What is asked
a - Name every table that the inner query of the function in the MySQL forum thread below reads from or joins.
b - Answer from the MySQL forum thread below, one line for each question, marked (i), (ii) and (iii):
(i) What separator does group_concat use in the function?
(ii) What number does the calling query pass as the second argument to user_top_tags?
(iii) Which tags does the sample output show for Peter?
c - Quote the stretch of the MySQL forum thread below from "Now I want to" through "like IN ('css','html')).".

Extract to read
MySQL – How to Get Top Users in Specific Tags

join;MySQL

I have a function like this:

CREATE DEFINER=`root`@`localhost` FUNCTION `user_top_tags`(`user_id` INT, `tags_num` TINYINT(1)) RETURNS varchar(50) CHARSET utf8mb4
    NO SQL
BEGIN
    DECLARE  top_tags varchar(50);

    SELECT substring_index(group_concat(x.name  ORDER BY x.tag_score DESC SEPARATOR ','), ',', tags_num) INTO top_tags
    FROM (
        SELECT t.name, sum(r.score) AS tag_score
        FROM reputations r
        JOIN qanda_tags qt ON qt.qanda_id = r.question_id
        JOIN tags t ON t.id = qt.tag_id
        WHERE r.owner_id = user_id
        GROUP BY t.name
    ) x;

    RETURN top_tags;
END

And I call it like this:

SELECT u.name, user_top_tags(u.id, 3) FROM users u WHERE 1;

And it returns a list of users with their top three tags. Something like this:

+--------+-----------------+
| Jack   | php,oop,mysql   |
| Martin | css,js,html     |
| Peter  | jquery,js,react |
+--------+-----------------+

Now I want to get the users which has active in specific tags. Something like top users page in SO (which is for javascript tag, but I want to get list of users in multiple tags, like IN ('css','html')).

Now should I do a join on the query? Or should I modify the function? Does anybody have any idea how can I do that?

Best Answer

Let's assume these are the settings for the problem. These will be the tables:

CREATE TABLE users
(
    user_id INTEGER NOT NULL PRIMARY KEY
) ;

CREATE TABLE tags
(
    id INTEGER NOT NULL PRIMARY KEY,
    name VARCHAR(100)

Collected data
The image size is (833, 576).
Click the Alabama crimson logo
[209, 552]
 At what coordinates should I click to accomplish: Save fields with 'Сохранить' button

Expected outputs
a - reputations, qanda_tags, tags

b -
(i) A comma (',')
(ii) 3
(iii) jquery,js,react

c -
Now I want to get the users which has active in specific tags. Something like top users page in SO (which is for javascript tag, but I want to get list of users in multiple tags, like IN ('css','html')).